TEXT PROVIDED:
Extracts of the key text of the Solvency II contract boundary regulations are given below for reference (source: Solvency II Delegated Regulations 2015/35, Article 18 “Boundary of an insurance or reinsurance contract”, paragraphs 2, 3 and 5):

Extract of Paragraph 2: All obligations relating to the contract, including obligations relating to unilateral rights…to renew or extend the scope of the contract and obligations that relate to paid premiums, shall belong to the contract unless otherwise stated in paragraphs 3 to 6.

Extract of Paragraph 3: Obligations which relate to… cover provided… after any of the following dates do not belong to the contract, unless the undertaking can compel the policyholder to pay the premium for those obligations:

  1. (a) The future date where the insurance…undertaking has a unilateral right to terminate the contract;

  2. (b) The future date where the insurance…undertaking has a unilateral right to reject premiums payable under the contract;

  3. (c) The future date where the insurance…undertaking has a unilateral right to amend the premiums or the benefits payable under the contract in such a way that the premiums fully reflect the risks.

Extract of Paragraph 5: Obligations that do not relate to premiums, which have already been paid do not belong to an insurance or reinsurance contract, unless the undertaking can compel the policyholder to pay the future premium, and where all of the following requirements are met:

  1. (a) the contract does not provide compensation for a specified uncertain event that adversely affects the insured person;

  2. (b) the contract does not include a financial guarantee of benefits

4.3.7. Further reading

For an excellent guide that considers further nuances of contract boundaries under IFRS 17, see:

4.4. Locked-in Assumptions

4.4.1. What assumptions are locked in and what are the impacts of locking in?

INFORMATION SHOWN:
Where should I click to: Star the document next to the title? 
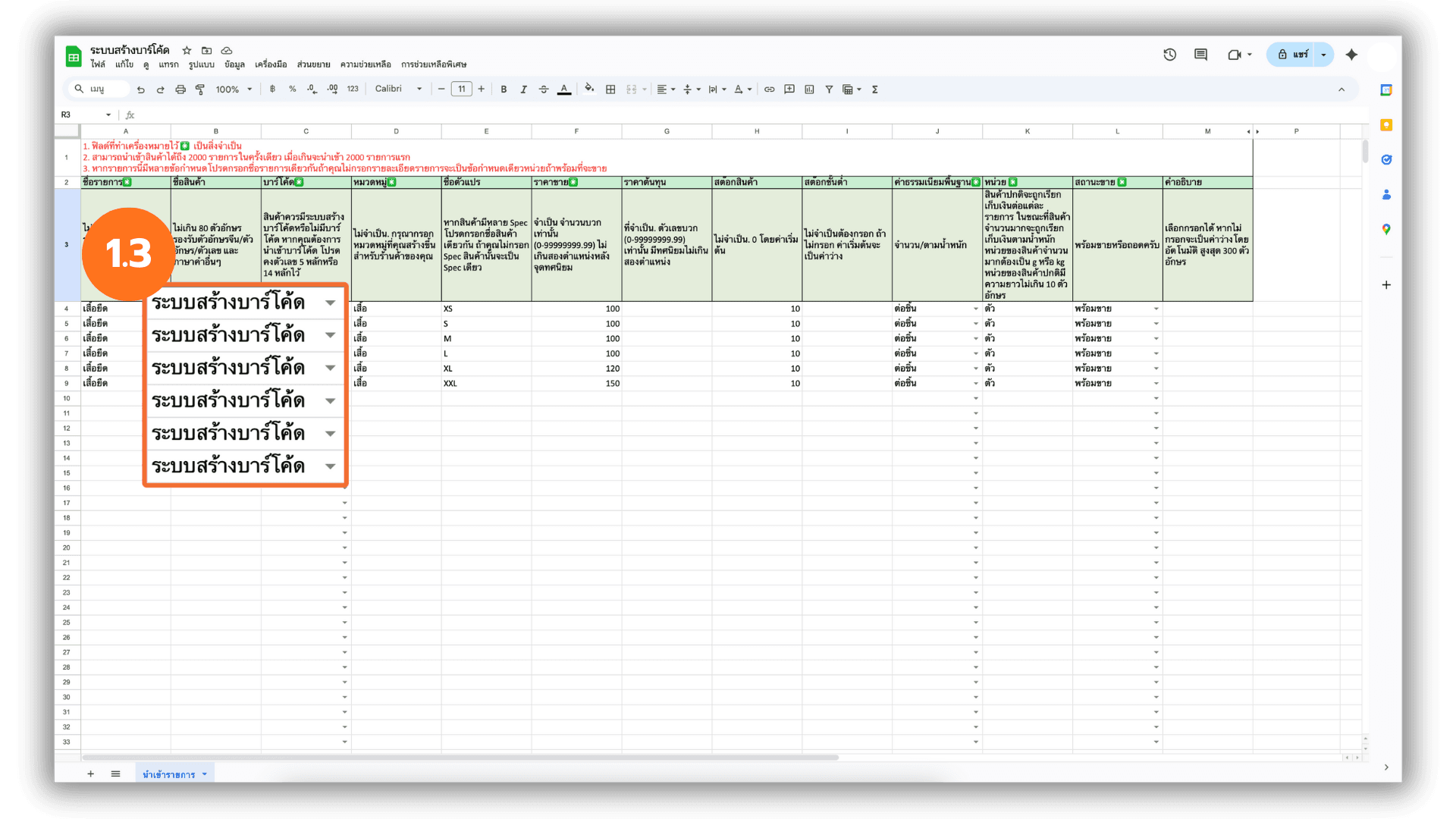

TASK REQUIREMENTS: In the Solvency II contract boundary extracts, which article of which regulation is given as the source?

OUTPUT: Article 18, "Boundary of an insurance or reinsurance contract," of the Solvency II Delegated Regulations 2015/35.